**EXERCISE TASK**
In the data below, copy the lines from the one containing "Viewport: 1394px width, 1278px" through the one containing "point(806,1229)", both included, replacing "Instagram" with "Facebook" and changing nothing else. Leave the pictures out.

======== ROWS

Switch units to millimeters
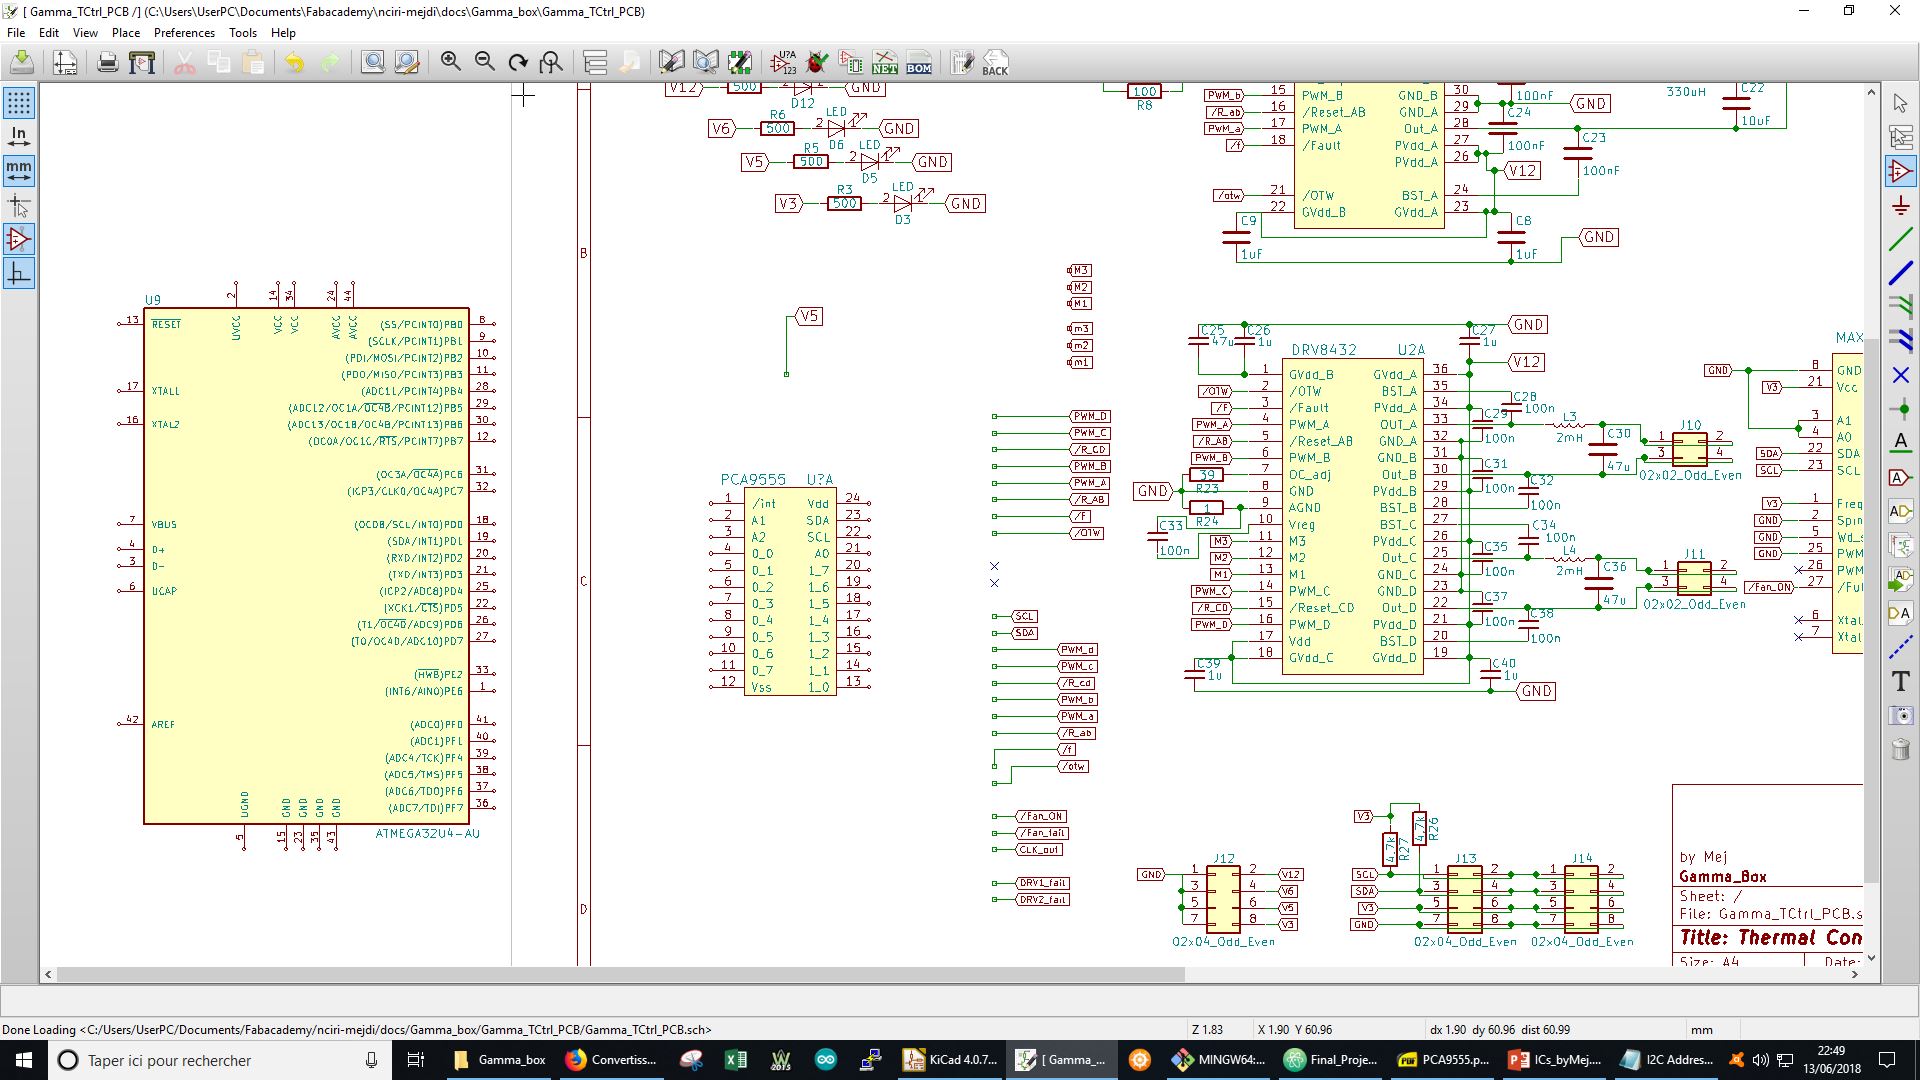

================
======== ROWS

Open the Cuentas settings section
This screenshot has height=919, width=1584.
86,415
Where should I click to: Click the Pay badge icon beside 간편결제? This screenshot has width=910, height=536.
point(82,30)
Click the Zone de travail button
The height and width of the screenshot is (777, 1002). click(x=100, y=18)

================
======== ROWS

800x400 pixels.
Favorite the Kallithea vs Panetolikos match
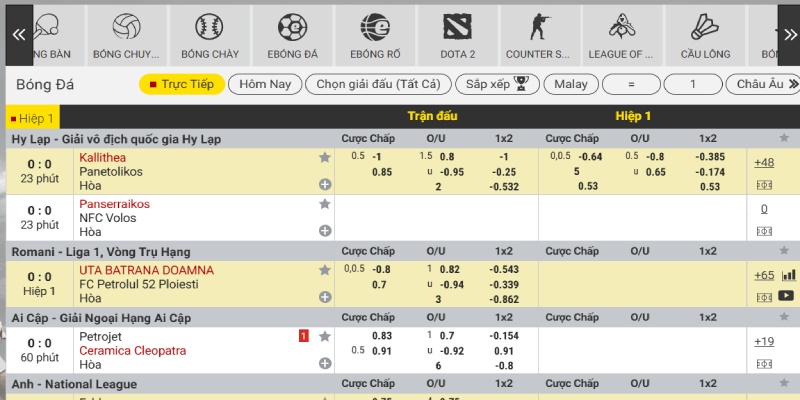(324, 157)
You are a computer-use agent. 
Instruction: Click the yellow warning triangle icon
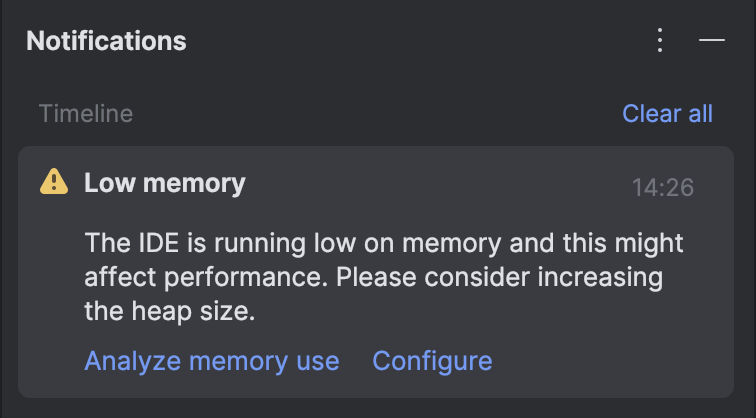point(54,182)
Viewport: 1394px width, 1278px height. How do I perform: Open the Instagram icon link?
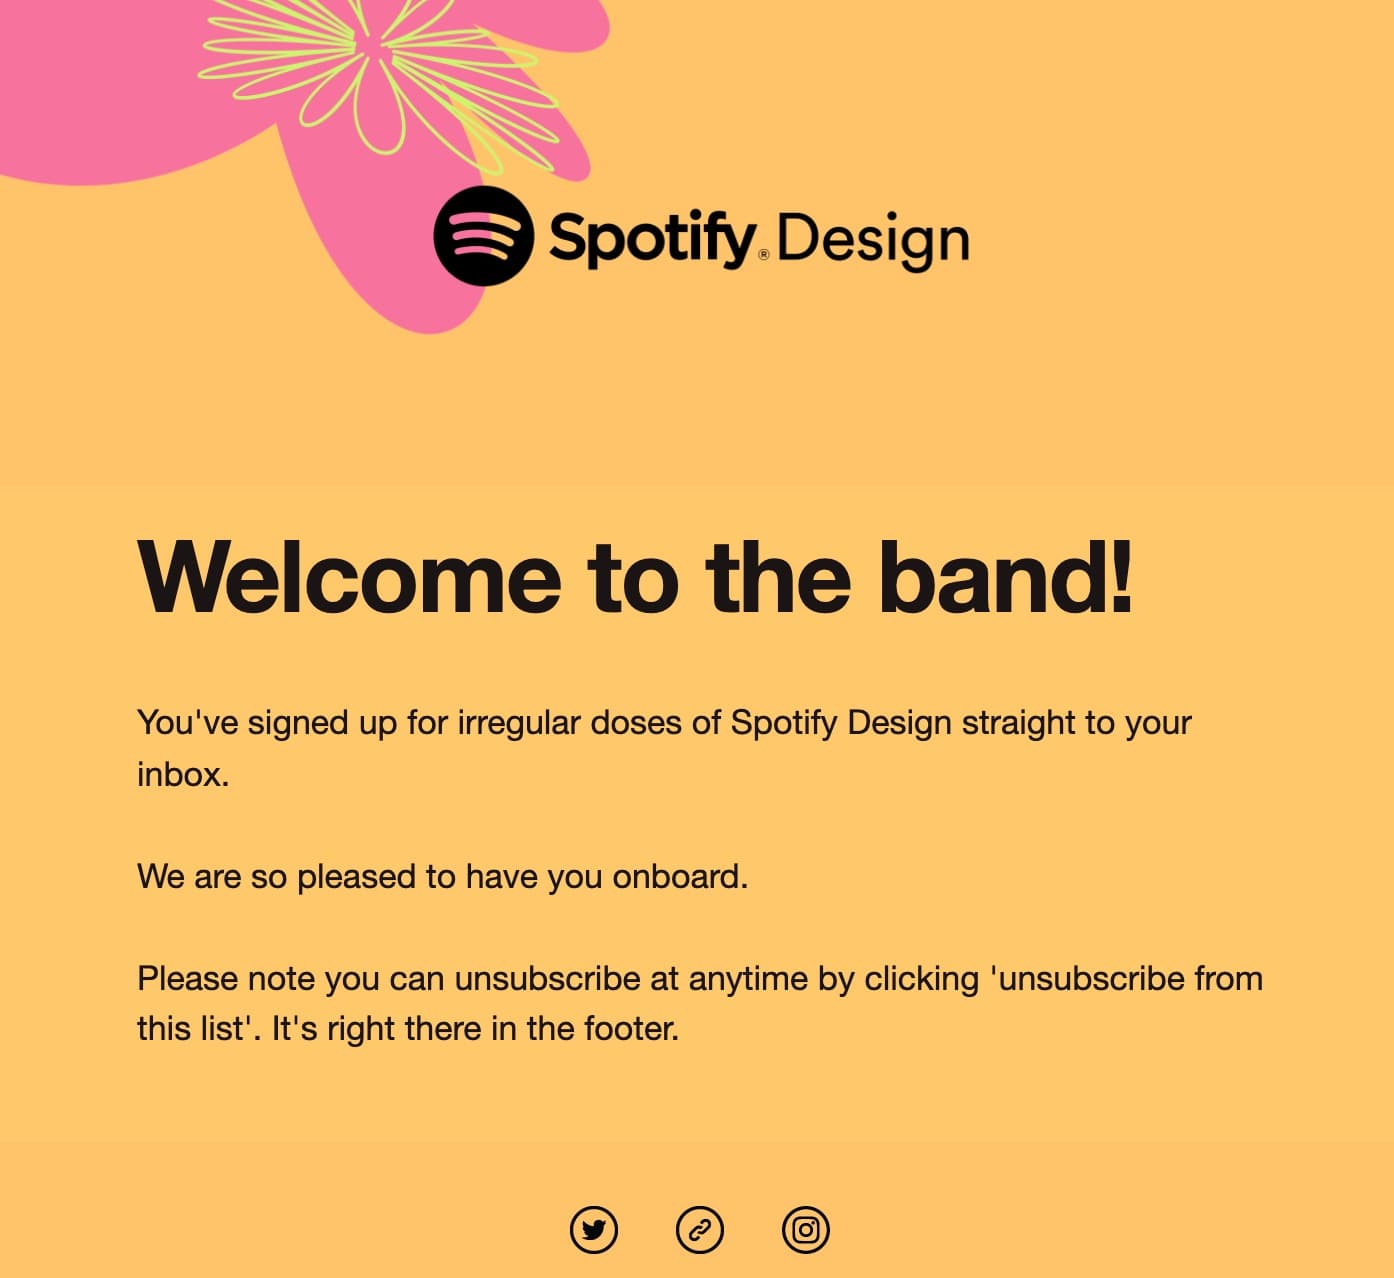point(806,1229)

================

**ANSWER**
Viewport: 1394px width, 1278px height. How do I perform: Open the Facebook icon link?
point(806,1229)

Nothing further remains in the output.